▶ _What you have to do_
Each record that follows must be printed exactly as given.

[Entries provided Boundary: Start]

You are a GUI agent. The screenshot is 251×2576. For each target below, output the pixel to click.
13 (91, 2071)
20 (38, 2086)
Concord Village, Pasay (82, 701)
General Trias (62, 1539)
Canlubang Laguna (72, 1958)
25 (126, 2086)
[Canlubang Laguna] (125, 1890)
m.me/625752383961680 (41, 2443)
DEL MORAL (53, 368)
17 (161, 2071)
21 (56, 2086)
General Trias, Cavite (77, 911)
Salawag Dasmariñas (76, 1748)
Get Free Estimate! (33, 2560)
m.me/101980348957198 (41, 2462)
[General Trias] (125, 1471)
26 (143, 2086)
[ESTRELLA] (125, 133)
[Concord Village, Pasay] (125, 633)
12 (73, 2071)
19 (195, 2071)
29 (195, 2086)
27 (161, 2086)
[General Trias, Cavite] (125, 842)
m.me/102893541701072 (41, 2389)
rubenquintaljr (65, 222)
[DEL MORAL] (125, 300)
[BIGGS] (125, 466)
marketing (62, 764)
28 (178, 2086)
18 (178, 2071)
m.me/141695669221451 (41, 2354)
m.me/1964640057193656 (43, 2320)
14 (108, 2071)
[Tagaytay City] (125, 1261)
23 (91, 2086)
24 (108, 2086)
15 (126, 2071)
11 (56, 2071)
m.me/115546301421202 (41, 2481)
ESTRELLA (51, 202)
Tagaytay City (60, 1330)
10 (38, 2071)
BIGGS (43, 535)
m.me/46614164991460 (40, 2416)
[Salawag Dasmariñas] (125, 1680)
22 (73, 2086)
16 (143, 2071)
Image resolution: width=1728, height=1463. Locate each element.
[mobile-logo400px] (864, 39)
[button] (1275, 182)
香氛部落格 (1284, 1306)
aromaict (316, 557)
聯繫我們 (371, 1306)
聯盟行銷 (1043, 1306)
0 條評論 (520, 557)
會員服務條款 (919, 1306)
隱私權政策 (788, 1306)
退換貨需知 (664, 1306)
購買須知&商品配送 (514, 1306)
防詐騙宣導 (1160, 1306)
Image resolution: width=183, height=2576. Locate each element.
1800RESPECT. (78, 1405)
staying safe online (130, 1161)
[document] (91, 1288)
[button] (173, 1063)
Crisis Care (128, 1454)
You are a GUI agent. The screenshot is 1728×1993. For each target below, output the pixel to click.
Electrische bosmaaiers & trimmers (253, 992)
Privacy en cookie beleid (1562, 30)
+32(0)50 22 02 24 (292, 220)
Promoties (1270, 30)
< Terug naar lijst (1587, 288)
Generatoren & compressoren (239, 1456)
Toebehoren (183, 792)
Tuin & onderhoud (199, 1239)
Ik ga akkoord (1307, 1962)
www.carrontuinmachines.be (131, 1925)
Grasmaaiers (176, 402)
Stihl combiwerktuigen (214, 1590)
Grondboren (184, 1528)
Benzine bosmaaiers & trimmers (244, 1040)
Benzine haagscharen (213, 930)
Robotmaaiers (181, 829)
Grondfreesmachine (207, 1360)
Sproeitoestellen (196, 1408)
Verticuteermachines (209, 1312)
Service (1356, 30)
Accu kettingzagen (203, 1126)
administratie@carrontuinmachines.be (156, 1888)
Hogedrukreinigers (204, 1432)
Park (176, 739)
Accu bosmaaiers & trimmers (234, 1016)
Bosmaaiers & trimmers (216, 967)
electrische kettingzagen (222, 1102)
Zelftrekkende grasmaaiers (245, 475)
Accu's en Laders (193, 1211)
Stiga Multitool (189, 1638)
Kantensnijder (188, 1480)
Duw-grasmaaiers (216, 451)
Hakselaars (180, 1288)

[Entries provided Boundary: End]

▶ _Written solution_
You are a GUI agent. The screenshot is 251×2576. For each target below, output the pixel to click.
13 (91, 2071)
20 (38, 2086)
Concord Village, Pasay (82, 701)
General Trias (62, 1539)
Canlubang Laguna (72, 1958)
25 (126, 2086)
[Canlubang Laguna] (125, 1890)
m.me/625752383961680 (41, 2443)
DEL MORAL (53, 368)
17 (161, 2071)
21 (56, 2086)
General Trias, Cavite (77, 911)
Salawag Dasmariñas (76, 1748)
Get Free Estimate! (33, 2560)
m.me/101980348957198 (41, 2462)
[General Trias] (125, 1471)
26 (143, 2086)
[ESTRELLA] (125, 133)
[Concord Village, Pasay] (125, 633)
12 (73, 2071)
19 (195, 2071)
29 (195, 2086)
27 (161, 2086)
[General Trias, Cavite] (125, 842)
m.me/102893541701072 (41, 2389)
rubenquintaljr (65, 222)
[DEL MORAL] (125, 300)
[BIGGS] (125, 466)
marketing (62, 764)
28 (178, 2086)
18 (178, 2071)
m.me/141695669221451 (41, 2354)
m.me/1964640057193656 (43, 2320)
14 (108, 2071)
[Tagaytay City] (125, 1261)
23 (91, 2086)
24 (108, 2086)
15 (126, 2071)
11 (56, 2071)
m.me/115546301421202 (41, 2481)
ESTRELLA (51, 202)
Tagaytay City (60, 1330)
10 (38, 2071)
BIGGS (43, 535)
m.me/46614164991460 (40, 2416)
[Salawag Dasmariñas] (125, 1680)
22 (73, 2086)
16 (143, 2071)
Image resolution: width=1728, height=1463. Locate each element.
[mobile-logo400px] (864, 39)
[button] (1275, 182)
香氛部落格 (1284, 1306)
aromaict (316, 557)
聯繫我們 (371, 1306)
聯盟行銷 (1043, 1306)
0 條評論 (520, 557)
會員服務條款 (919, 1306)
隱私權政策 (788, 1306)
退換貨需知 (664, 1306)
購買須知&商品配送 (514, 1306)
防詐騙宣導 (1160, 1306)
Image resolution: width=183, height=2576. Locate each element.
1800RESPECT. (78, 1405)
staying safe online (130, 1161)
[document] (91, 1288)
[button] (173, 1063)
Crisis Care (128, 1454)
You are a GUI agent. The screenshot is 1728×1993. For each target below, output the pixel to click.
Electrische bosmaaiers & trimmers (253, 992)
Privacy en cookie beleid (1562, 30)
+32(0)50 22 02 24 (292, 220)
Promoties (1270, 30)
< Terug naar lijst (1587, 288)
Generatoren & compressoren (239, 1456)
Toebehoren (183, 792)
Tuin & onderhoud (199, 1239)
Ik ga akkoord (1307, 1962)
www.carrontuinmachines.be (131, 1925)
Grasmaaiers (176, 402)
Stihl combiwerktuigen (214, 1590)
Grondboren (184, 1528)
Benzine bosmaaiers & trimmers (244, 1040)
Benzine haagscharen (213, 930)
Robotmaaiers (181, 829)
Grondfreesmachine (207, 1360)
Sproeitoestellen (196, 1408)
Verticuteermachines (209, 1312)
Service (1356, 30)
Accu kettingzagen (203, 1126)
administratie@carrontuinmachines.be (156, 1888)
Hogedrukreinigers (204, 1432)
Park (176, 739)
Accu bosmaaiers & trimmers (234, 1016)
Bosmaaiers & trimmers (216, 967)
electrische kettingzagen (222, 1102)
Zelftrekkende grasmaaiers (245, 475)
Accu's en Laders (193, 1211)
Stiga Multitool (189, 1638)
Kantensnijder (188, 1480)
Duw-grasmaaiers (216, 451)
Hakselaars (180, 1288)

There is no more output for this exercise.